> [QUOTED PASSAGE]:

Friday, December 24, 2010

The Difficulty With Advent


Sometimes it feels like I have a mild form of split-personality disorder. There’s Past Brendan, who is usually blamed for all my problems; Present Brendan, who makes all the sacrifices; and finally Future Brendan, who is probably going to be perfectly complete and have his life together.

I tend to live for the future, making compromises now that will benefit me in the time to come (For example, years and years of grad school so that Future Brendan can put fun letters after his name or paying lots of money now to own a house that will hopefully be worth more money someday). Consequently, I have a hard time living in the present; rather, I spend a great deal of time focusing on whatever comes next, whether that’s tomorrow, next month or a year from now.

Because of my inability to live in the present, Advent is hard for me. The difficulty with Advent (Hey, that’s the title of this blog! What an odd coincidence…) is that it is a time of year when I am supposed to live primarily in the present. I’m intended to sit in the “now” as I await an impending “then.” I find this challenging in general as I usually live for the future but it gets even more complicated; the “then” is ALSO vitally important. The essence of living in the now of Advent is that it is a four week long season of anticipation. Rob Bell calls Advent “The moment before the Moment” and that’s the difficulty. How on earth do I celebrate and exist fully in the present when my present is celebrating a future event? Advent is supposed to be different than the rest of the year, but it seems to me that ends up being more of the same; I live for Christmas day.

But there is a lesson in Advent and I think it is actually more applicable to the other 11 months. The future event has value and may be my main focus; yet, there is growth in the anticipation of that coming. In regards to school, I’m learning and developing along the way, not just waiting for a piece of paper to put on the wall. That house I’m using as an investment has proven to be a place for me to host, provide a home for people without one and give my community somewhere to draw deeper in relationship with each other.

Perhaps the anticipation of a future event is what gives the immediate its value; knowing that the future has something coming creates opportunities for me in the present.

So Future Brendan, say thanks to Present Brendan; not only is he working hard now to make your life easier, he’s becoming a better person now so that you can creep closer to being perfected.

Sunday, December 19, 2010

Managing Disappointment Part Two


If you haven’t read Managing Disappointment Part One, go back and read it, because really, this post is dependent upon that one.

Two weeks after I made that painful phone call, I received one eerily similar.

On short notice, I’d arranged for those students to spend the week serving on a Native American Reservation. We had spent time there before and I knew that this was a good option for us, and I was extremely fortunate to discover they were available to host us.

> [DATA PROVIDED]:
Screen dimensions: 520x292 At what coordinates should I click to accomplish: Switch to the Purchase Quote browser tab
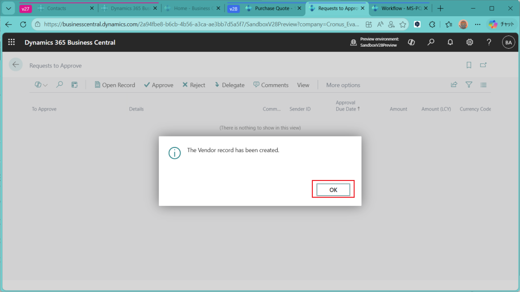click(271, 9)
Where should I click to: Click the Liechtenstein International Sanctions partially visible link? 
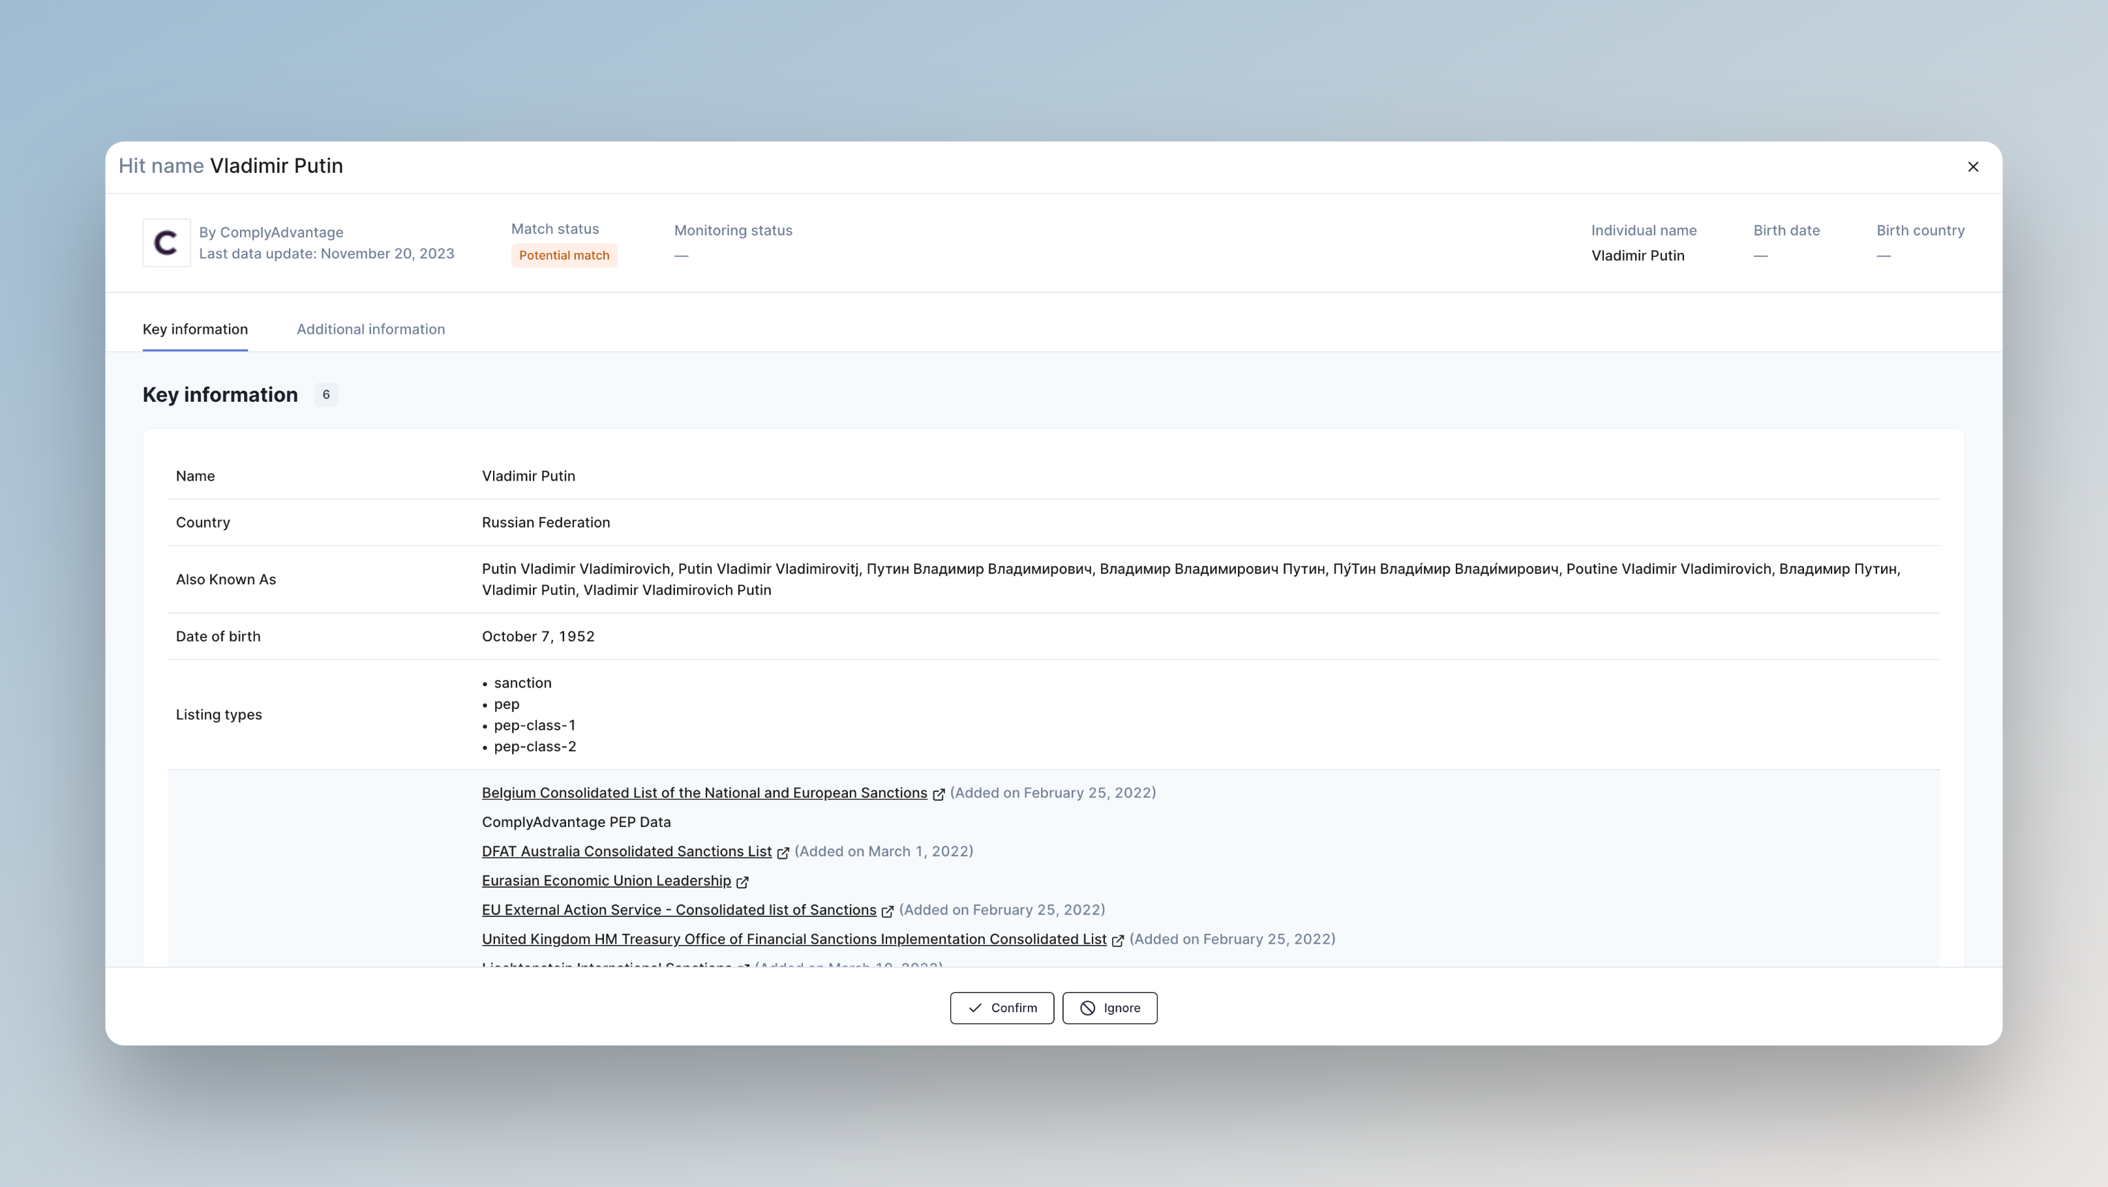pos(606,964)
...
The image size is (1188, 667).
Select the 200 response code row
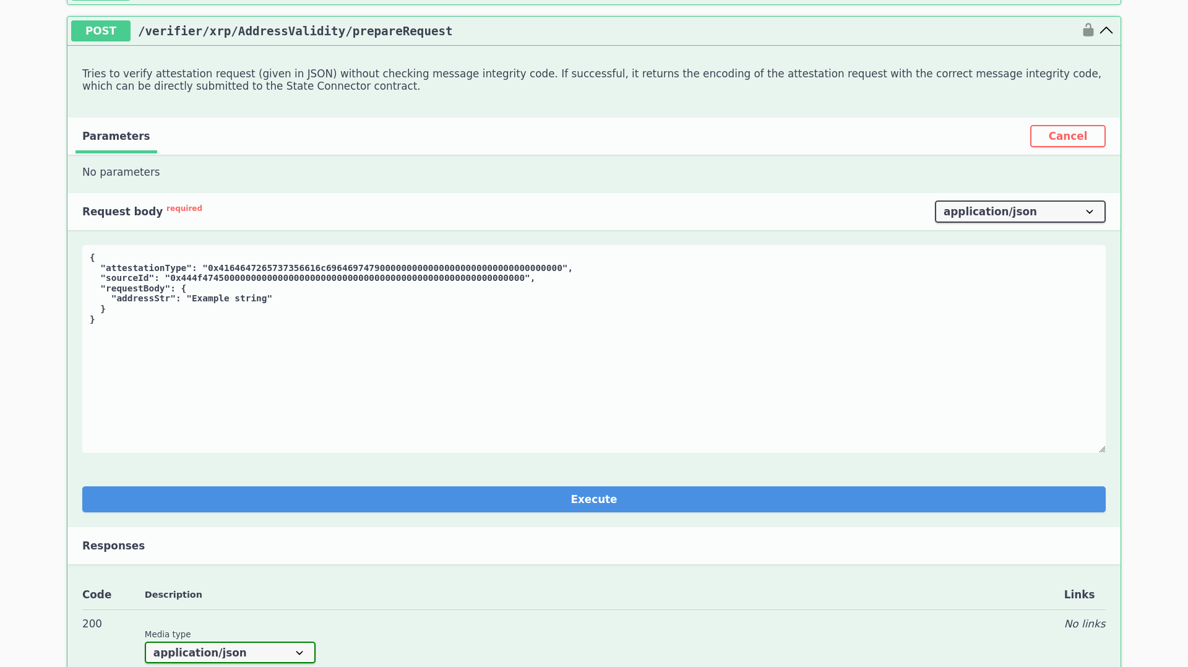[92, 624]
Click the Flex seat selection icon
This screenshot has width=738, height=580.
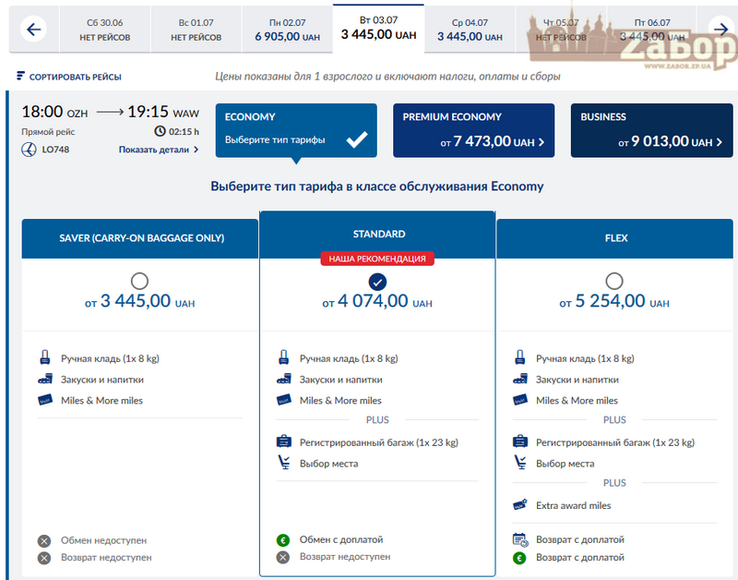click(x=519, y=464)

> [PROBLEMS]:
1 - According to the blog excerpt, why is Advent hard for its writer? Answer in one to three sentences.
2 - Output the stretch of the blog excerpt from "Managing Disappointment Part Two" through "upon that one.".
3 - Go on with the blog excerpt from the point where it stops.

> [TASK RESPONSES]:
1 - The writer tends to live for the future and has trouble living in the present, yet Advent is meant to be lived mainly in the present. It gets harder still because that present is itself a four-week season of anticipating a future event, so Advent ends up being more of the same, living for Christmas day.

2 -
Managing Disappointment Part Two


If you haven’t read Managing Disappointment Part One, go back and read it, because really, this post is dependent upon that one.

3 -
But, as life would have it, 48 hours before leaving for the trip, I was on the receiving end of disappointment. The Reservation had a staffing issue and was no longer able to host us.

The resemblance between these two phone calls was not lost on me; in one case, I had to disappoint people I cared about and in the other, I needed to be gracious with those disappointing me.

A month later, I suppose what I’ve learned is a sort of grace. I’ve seen a glimmer of the idea that when people fail me, they likely do it with heavy hearts. I’m discovering that it’s no easier to be on either end of that phone call…both sides stink. But that means we must maintain our focus on being in gracious relationship with one another; even when it feels like I’m getting the short end of the stick, I have a part to play in managing both my disappointment and theirs.

Wednesday, December 8, 2010

Worthy of Delight


Last week, I started training for a half marathon. I found running partners, created a workout schedule, I even created an account on mapmyrun.com.

I hate running. Of all forms of physical exercise, it’s probably the one I hate the most. I would even say I loathe it. I have to get up earlier to run, drink more water (and therefore less coffee), and plan parts of my life around making sure I have hours each week to devote to running. This is stupid.

So why am I running?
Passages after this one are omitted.